Rule 28(2) of the Implementing Regulations to the EPC, newly introduced on 1 July 2017, specifies that, according to the aforementioned article, the products of these processes, namely plants or animals, are also excluded from patentability.
However, at least in the opinion of one Board of Appeal (T 1063/18 of 5 December 2018), this led to a conflict between Art. 53 b) EPC, which, according to the interpretation of the case law of the Enlarged Board of Appeal valid at the time, only excludes from patentability ‘essentially biological processes for the production of plants or animals’ (but not the plants and animals obtained by means of these processes), and the new Rule 28 (2) of the Implementing Regulations to the EPC, which explicitly specifies that, according to the aforementioned article, the products of these processes, namely plants or animals, are also excluded from patentability. However, Art. 164(2) EPC states that if the two standards do not correspond, the EPC prevails.
With its current decision, the Enlarged Board of Appeal has resolved this conflict by reinterpreting Art. 53 b) EPC in a departure from its old case law and clarifying, in the interests of the EU and the majority of the member states, that the products, namely plants and animals, of this essentially biological process are also not patentable. As consequence of the new interpretation the exclusion of patentability, Rule 28 (2) of the Implementing Regulations to the EPC now also does not conflict with Art. 53 b) EPC.
However, as stated in G 3/19, this new dynamic interpretation has no retroactive effect on patents or patent applications granted or filed before the date of entry into force of Rule 28 (2) (01.07.2017). Such patents or applications are still subject to the old, contrary, more applicant friendly interpretation.

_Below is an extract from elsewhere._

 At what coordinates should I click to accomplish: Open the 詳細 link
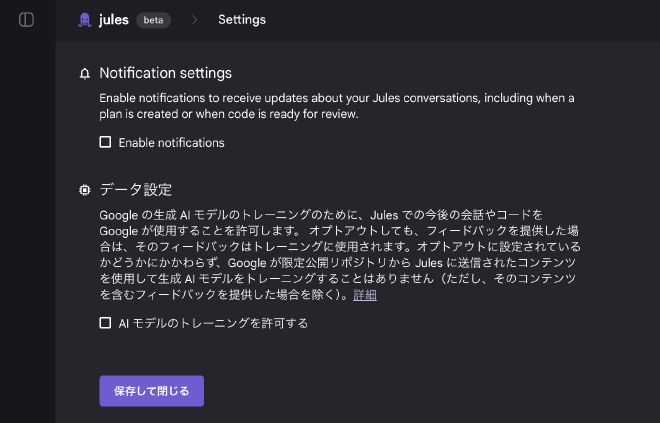point(365,295)
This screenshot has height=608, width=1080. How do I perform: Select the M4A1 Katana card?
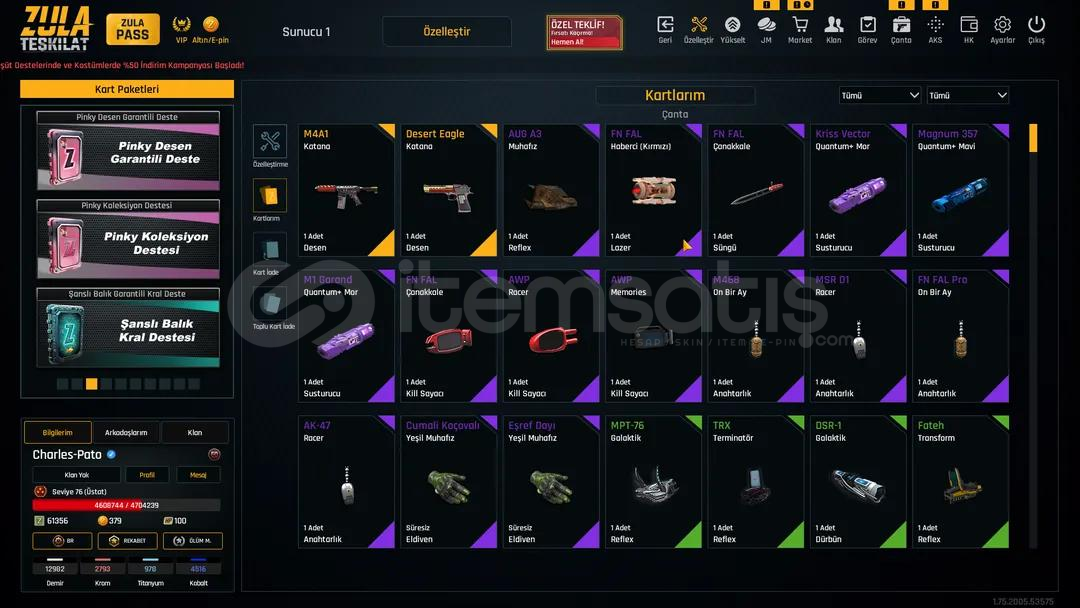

Not affected by the decision are micro-organisms and cells, and plants and animals obtained by microbiological processes (e.g. by gene transfer). In principle, these remain patentable, provided that the invention is not limited to a plant variety or animal breed and that there is no further ethical exclusion from patenting animals.
Nevertheless, plant varieties (obtained using essentially biological processes) are not entirely open to imitation. These can be protected as plant variety right upon application.